Voor iemand die aan het LHCb experiment werkt maakt deze uitspraak diepe indruk. Is het echt zo? Zelf weet ik het nog niet zeker, maar het begint er wel aardig op te lijken. Meer en meer waarnemingen binnen de fysica van quark en lepton generaties (flavours) lijken erop te wijzen dat de natuur daadwerkelijk discrimineert tussen elektronen, muonen en tau-deeltjes.
“Who cares?” zou je zeggen. Het punt is dat we volgens het Standaardmodel leven in een universum van drie generaties deeltjes maar dat we vooralsnog geen enkele reden weten waarom dit zo is. De natuurkrachten behandelen de drie generaties deeltjes geheel democratisch (met uitzondering van hun massa) en er zouden net zo goed maar één enkele of wel vijf generaties deeltjes kunnen bestaan. Om erachter te komen waarom er drie generaties zijn moeten we dieper graven dan het Standaardmodel en misschien hebben we hiervoor nu een aanwijzing.

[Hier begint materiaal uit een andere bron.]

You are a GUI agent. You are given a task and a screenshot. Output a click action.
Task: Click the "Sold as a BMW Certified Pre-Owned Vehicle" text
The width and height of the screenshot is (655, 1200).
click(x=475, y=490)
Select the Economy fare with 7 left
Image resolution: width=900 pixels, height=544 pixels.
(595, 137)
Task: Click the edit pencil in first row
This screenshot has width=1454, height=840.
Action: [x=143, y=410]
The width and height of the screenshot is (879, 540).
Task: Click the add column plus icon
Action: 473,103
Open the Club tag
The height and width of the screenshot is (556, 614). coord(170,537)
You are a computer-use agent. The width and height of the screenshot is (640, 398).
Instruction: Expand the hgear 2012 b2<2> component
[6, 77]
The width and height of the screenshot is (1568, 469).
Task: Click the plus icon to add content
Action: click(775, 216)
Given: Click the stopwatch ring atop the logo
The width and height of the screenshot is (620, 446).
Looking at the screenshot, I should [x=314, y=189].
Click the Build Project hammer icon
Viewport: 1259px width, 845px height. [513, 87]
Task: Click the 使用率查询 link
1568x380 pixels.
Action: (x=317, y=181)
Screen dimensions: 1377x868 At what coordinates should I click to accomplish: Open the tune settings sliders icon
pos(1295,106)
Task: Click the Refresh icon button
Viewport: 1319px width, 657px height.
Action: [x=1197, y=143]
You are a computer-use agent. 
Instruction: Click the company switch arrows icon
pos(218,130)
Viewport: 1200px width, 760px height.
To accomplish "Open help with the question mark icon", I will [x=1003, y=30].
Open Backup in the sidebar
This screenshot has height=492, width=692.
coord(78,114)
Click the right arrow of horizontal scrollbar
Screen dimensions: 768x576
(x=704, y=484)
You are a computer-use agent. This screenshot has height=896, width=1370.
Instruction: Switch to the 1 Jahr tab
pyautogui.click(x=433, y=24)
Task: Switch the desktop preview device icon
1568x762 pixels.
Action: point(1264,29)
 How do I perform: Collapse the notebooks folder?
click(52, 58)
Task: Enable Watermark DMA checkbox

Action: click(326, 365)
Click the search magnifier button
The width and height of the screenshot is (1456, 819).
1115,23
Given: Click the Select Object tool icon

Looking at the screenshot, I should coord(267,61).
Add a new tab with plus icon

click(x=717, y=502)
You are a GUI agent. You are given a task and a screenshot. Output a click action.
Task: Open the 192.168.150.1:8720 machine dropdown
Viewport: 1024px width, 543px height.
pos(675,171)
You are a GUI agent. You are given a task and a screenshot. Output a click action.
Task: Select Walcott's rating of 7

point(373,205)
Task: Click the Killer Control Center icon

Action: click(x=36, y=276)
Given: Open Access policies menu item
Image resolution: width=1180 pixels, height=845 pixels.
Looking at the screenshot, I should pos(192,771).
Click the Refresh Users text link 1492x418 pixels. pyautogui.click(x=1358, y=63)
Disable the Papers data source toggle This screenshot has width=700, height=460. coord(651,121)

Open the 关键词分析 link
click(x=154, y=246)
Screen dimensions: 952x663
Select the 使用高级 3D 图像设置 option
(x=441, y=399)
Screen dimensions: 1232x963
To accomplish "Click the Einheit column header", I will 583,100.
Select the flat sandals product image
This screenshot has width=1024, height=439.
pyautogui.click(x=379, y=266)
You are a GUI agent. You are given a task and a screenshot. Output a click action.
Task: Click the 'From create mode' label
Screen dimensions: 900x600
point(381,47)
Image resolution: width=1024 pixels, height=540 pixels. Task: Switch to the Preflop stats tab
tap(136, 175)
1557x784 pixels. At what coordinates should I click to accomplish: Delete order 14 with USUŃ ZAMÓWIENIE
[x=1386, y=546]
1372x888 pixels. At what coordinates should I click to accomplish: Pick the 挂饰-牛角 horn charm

Het gegeven dat alle krachten tussen verschillende geladen leptonen (electron, muon, tau deeltje) universeel zijn, geldt voor de bekende deeltjeskrachten: de wisselwerking met sterke gluonen, elektromagnetische fotonen, en zwakke W en Z bosonen. Het betreft een fundamenteel principe waarop het Standaardmodel is gebouwd. De vraag is dan: bestaat er nog een natuurkracht die anders is voor de verschillende types (flavours) van deeltjes?
Dit is het onderwerp van een studie bij het LHCb experiment waar we bij een zeldzaam deeltjesverval van B-mesonen kijken of muon deeltjes net zo vaak geproduceerd worden als elektronen. Als hierbij een afwijking gezien wordt is dit een directe aanwijzing dat er nieuwe fundamentele krachten in het spel zijn.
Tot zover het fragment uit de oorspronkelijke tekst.